Hughes-Oliver Jacqueline M, Heo Tae-Young, Ghosh Sujit K
Department of Statistics, North Carolina State University, Raleigh, NC, 27695-8203, USA.
Environmetrics. 2008 Sep 26;20(5):575-594. doi: 10.1002/env.957.
We suggest a parametric modeling approach for nonstationary spatial processes driven by point sources. Baseline near-stationarity, which may be reasonable in the absence of a point source, is modeled using a conditional autoregressive (CAR) Markov random field. Variability due to the point source is captured by our proposed autoregressive point source (ARPS) model. Inference proceeds according to the Bayesian hierarchical paradigm, and is implemented using Markov chain Monte Carlo (MCMC) methods. The parametric approach allows a formal test of effectiveness of the point source.
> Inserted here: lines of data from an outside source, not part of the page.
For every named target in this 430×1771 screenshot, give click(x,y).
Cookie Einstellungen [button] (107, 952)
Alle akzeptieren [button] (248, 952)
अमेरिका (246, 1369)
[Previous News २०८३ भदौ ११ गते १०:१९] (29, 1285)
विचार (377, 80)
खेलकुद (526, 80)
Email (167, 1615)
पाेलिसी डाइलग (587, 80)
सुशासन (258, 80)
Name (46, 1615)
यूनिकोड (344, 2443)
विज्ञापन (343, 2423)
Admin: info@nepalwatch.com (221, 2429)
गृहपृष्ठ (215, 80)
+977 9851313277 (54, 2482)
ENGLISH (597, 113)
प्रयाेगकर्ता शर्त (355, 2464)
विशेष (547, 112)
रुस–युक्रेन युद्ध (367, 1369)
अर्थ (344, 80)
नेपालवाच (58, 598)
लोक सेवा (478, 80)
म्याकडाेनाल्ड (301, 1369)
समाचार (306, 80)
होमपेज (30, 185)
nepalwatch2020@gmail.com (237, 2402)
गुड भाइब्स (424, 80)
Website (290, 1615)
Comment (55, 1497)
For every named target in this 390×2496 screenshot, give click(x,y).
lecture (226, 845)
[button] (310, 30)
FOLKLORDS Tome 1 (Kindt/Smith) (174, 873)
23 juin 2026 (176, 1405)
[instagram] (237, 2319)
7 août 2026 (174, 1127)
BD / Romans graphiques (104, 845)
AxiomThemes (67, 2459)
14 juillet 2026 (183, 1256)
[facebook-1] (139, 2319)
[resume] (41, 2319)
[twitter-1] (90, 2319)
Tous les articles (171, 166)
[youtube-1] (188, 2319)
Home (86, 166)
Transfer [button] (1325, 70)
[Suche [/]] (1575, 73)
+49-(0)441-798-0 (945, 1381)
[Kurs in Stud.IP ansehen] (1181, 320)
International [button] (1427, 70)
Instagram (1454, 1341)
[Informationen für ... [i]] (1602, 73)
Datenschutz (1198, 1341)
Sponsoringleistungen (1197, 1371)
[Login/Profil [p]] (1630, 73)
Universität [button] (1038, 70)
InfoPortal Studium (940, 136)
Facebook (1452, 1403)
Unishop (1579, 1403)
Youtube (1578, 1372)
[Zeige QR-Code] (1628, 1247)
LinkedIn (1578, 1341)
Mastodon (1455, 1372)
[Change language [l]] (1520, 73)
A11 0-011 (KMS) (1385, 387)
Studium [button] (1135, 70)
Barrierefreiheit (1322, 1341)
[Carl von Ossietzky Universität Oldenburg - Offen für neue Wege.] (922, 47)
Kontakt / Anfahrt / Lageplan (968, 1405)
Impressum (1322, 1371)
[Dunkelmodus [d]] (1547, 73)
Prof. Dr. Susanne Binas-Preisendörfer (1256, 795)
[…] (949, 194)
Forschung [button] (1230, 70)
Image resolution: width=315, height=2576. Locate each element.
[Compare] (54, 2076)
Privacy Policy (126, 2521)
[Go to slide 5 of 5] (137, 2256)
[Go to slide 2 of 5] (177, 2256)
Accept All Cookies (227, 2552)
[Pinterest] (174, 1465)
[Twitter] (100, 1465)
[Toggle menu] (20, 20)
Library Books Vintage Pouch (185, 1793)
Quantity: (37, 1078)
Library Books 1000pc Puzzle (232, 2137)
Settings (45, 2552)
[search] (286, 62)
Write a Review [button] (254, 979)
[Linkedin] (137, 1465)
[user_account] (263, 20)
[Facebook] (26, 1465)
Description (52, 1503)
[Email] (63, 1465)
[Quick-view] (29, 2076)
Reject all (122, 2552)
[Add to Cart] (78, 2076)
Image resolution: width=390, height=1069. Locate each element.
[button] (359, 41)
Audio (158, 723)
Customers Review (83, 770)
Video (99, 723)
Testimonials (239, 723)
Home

Application is made to a real dataset on electric potential measurements in a field containing a metal pole and the finding is that our approach captures the pole's impact on small-scale variability of the electric potential process.
我们针对由点源驱动的非平稳空间过程提出了一种参数化建模方法。在不存在点源的情况下可能合理的基线近平稳性,使用条件自回归(CAR)马尔可夫随机场进行建模。由点源引起的变异性由我们提出的自回归点源(ARPS)模型捕获。推理按照贝叶斯层次范式进行,并使用马尔可夫链蒙特卡罗(MCMC)方法实现。参数化方法允许对点源的有效性进行正式检验。将该方法应用于一个包含金属杆的场地中电位测量的真实数据集,结果发现我们的方法捕捉到了杆对电位过程小尺度变异性的影响。